Start Exercise material
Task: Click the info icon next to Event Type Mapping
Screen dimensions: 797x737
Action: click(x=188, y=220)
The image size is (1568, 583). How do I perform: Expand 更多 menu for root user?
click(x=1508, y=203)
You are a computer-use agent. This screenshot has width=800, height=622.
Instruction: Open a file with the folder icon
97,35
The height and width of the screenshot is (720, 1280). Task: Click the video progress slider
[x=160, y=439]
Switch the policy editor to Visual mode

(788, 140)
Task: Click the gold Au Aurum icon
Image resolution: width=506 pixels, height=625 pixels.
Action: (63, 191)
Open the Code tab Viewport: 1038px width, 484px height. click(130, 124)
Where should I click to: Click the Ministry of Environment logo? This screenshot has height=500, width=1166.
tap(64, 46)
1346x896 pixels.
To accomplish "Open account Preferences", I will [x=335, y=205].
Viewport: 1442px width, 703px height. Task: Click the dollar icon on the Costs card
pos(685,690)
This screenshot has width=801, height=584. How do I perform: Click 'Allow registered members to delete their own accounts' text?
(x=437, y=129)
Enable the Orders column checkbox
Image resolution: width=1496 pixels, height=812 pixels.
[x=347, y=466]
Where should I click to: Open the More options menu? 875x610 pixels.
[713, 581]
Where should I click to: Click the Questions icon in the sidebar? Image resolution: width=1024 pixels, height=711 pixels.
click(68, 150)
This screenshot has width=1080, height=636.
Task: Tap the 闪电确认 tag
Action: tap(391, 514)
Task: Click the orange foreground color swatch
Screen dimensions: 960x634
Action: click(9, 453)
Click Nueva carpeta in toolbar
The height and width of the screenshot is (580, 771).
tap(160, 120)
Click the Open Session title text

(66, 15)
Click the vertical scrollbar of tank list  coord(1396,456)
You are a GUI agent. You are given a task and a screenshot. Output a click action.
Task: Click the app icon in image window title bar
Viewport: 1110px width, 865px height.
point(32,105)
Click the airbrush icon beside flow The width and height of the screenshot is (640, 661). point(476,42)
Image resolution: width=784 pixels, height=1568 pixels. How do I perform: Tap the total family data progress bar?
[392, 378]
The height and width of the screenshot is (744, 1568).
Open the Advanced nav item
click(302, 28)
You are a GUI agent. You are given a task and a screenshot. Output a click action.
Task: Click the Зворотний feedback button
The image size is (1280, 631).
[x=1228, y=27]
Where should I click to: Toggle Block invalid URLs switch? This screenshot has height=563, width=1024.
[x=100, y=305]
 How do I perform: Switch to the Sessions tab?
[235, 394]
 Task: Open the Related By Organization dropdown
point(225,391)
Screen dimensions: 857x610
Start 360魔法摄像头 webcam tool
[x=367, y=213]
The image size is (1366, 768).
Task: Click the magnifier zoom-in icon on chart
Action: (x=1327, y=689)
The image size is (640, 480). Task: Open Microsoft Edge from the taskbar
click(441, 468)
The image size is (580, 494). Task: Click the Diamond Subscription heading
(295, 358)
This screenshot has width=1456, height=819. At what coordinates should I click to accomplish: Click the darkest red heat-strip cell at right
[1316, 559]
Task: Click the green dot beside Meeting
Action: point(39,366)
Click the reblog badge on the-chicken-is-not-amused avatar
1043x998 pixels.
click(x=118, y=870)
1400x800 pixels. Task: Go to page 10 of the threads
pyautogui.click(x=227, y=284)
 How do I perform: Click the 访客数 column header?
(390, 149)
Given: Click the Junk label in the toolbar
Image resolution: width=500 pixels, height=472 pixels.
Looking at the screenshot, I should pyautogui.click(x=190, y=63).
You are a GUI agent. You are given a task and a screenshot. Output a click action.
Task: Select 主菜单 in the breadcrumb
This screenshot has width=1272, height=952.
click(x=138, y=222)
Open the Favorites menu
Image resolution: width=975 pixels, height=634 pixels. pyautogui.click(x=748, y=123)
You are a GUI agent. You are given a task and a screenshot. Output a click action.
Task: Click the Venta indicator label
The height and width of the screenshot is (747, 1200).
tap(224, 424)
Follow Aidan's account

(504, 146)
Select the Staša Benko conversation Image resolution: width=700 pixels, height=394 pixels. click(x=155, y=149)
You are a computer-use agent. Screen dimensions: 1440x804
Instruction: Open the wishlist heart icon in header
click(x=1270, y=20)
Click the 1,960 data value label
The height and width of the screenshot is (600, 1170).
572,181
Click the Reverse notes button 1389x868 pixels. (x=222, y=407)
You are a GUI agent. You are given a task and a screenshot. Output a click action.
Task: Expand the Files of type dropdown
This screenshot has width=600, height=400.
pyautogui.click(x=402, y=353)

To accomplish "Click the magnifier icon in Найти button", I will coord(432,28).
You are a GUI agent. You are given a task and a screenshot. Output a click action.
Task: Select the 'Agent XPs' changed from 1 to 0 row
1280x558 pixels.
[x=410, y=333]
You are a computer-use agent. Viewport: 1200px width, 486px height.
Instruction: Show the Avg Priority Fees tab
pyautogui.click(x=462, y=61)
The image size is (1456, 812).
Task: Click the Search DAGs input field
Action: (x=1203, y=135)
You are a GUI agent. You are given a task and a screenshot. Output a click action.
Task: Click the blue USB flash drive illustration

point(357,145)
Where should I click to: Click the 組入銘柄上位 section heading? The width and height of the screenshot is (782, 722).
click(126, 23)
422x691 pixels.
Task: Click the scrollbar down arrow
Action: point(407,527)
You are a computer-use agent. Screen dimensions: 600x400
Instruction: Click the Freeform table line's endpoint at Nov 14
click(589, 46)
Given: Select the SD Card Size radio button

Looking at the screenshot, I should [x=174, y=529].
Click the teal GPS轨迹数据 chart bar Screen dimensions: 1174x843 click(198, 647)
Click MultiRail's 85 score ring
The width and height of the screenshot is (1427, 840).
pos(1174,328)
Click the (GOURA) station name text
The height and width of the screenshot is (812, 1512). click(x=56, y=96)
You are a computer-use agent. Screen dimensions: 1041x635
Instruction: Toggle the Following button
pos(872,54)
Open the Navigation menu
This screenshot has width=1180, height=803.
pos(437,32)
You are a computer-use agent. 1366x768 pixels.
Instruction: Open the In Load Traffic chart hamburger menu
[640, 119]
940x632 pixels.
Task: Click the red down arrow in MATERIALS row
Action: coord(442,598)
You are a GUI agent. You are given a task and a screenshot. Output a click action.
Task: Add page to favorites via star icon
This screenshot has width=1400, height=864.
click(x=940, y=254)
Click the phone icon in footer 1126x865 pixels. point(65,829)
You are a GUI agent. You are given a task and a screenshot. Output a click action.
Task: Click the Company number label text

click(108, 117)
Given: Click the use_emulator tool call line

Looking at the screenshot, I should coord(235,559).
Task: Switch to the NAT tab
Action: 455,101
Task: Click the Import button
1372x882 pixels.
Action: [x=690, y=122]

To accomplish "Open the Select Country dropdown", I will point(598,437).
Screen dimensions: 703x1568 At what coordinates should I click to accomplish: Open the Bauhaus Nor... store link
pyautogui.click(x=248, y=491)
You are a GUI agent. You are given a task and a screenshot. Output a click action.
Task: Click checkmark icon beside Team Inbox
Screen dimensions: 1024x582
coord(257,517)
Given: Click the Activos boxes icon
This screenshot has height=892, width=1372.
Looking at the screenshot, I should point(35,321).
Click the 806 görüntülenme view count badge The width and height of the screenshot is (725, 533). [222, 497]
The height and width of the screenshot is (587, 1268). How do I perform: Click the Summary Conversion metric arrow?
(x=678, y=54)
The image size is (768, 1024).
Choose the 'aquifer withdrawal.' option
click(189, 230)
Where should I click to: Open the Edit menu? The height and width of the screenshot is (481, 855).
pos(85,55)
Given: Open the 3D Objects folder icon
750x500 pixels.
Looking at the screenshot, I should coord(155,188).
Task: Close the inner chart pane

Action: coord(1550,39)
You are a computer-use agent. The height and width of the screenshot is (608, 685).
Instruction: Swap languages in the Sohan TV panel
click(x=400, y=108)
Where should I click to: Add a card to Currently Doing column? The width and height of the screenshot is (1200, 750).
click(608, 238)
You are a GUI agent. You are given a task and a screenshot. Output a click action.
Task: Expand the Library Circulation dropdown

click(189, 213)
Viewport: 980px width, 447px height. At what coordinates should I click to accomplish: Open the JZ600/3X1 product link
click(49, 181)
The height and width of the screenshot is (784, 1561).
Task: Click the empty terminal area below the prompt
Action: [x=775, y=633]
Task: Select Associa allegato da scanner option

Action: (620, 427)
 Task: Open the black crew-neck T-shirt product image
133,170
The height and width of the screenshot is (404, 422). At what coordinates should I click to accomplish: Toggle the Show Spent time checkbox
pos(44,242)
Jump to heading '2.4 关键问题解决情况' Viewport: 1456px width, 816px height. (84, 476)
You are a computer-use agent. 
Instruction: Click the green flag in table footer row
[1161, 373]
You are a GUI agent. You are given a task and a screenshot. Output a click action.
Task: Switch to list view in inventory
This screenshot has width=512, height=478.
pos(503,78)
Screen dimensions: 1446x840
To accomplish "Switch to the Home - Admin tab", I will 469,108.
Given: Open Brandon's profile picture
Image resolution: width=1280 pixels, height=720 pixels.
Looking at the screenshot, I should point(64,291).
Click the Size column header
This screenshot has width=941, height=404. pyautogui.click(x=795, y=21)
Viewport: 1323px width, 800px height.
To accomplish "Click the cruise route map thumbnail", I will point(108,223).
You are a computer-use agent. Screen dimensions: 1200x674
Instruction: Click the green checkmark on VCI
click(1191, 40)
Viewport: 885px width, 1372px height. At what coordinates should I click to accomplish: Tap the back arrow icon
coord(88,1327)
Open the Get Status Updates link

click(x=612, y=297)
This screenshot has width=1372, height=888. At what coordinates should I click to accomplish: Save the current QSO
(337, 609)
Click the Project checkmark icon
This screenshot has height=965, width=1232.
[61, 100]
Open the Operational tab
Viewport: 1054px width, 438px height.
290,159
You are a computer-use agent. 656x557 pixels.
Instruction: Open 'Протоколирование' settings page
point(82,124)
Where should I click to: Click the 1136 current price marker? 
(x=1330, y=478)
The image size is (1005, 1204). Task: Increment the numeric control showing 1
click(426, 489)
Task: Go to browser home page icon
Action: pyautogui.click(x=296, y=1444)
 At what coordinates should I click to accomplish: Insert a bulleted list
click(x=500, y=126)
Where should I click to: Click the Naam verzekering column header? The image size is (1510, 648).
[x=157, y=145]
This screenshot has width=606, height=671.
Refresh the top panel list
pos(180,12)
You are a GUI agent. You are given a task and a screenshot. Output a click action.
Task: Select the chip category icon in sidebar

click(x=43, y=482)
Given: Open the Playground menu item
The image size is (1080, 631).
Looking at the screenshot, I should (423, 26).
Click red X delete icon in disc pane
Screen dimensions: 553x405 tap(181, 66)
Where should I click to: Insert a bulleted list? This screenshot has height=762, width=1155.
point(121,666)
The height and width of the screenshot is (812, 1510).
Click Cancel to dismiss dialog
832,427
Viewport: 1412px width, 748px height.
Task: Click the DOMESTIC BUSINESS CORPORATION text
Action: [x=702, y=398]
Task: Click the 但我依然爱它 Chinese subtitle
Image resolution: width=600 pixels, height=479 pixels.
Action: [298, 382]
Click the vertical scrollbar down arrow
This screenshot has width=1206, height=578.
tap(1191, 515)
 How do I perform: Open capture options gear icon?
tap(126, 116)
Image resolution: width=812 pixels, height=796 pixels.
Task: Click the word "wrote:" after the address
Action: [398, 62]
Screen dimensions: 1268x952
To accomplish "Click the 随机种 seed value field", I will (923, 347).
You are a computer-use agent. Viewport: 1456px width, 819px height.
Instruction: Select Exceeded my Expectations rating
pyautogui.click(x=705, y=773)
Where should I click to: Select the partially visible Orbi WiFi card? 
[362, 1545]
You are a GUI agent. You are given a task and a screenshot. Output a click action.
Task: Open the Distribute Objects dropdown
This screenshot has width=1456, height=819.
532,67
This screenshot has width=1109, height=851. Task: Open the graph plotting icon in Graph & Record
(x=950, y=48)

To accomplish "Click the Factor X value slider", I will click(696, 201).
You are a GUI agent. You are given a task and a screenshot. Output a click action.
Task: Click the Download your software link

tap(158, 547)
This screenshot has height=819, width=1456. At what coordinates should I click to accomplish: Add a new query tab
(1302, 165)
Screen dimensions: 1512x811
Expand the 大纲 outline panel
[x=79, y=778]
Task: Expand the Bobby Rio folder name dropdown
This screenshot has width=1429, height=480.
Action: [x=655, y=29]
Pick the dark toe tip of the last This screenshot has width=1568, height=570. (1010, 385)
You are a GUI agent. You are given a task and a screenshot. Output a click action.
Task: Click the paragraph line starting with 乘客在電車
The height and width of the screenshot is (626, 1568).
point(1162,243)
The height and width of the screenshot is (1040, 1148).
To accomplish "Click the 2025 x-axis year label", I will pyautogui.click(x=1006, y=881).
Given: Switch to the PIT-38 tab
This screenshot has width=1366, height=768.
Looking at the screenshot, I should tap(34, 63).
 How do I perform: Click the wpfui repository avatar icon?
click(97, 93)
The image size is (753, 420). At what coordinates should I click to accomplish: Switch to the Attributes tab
End Exercise material
*Your goal:* Rewrite the rows from the line with "Image resolution: width=784" to the line with "click(302, 28)", both included, as a numbered list, one item per line, omitting any blank lines.

*Full answer:*
1. Image resolution: width=784 pixels, height=1568 pixels. How do I perform: Tap the total family data progress bar?
2. [392, 378]
3. The height and width of the screenshot is (744, 1568).
4. Open the Advanced nav item
5. click(302, 28)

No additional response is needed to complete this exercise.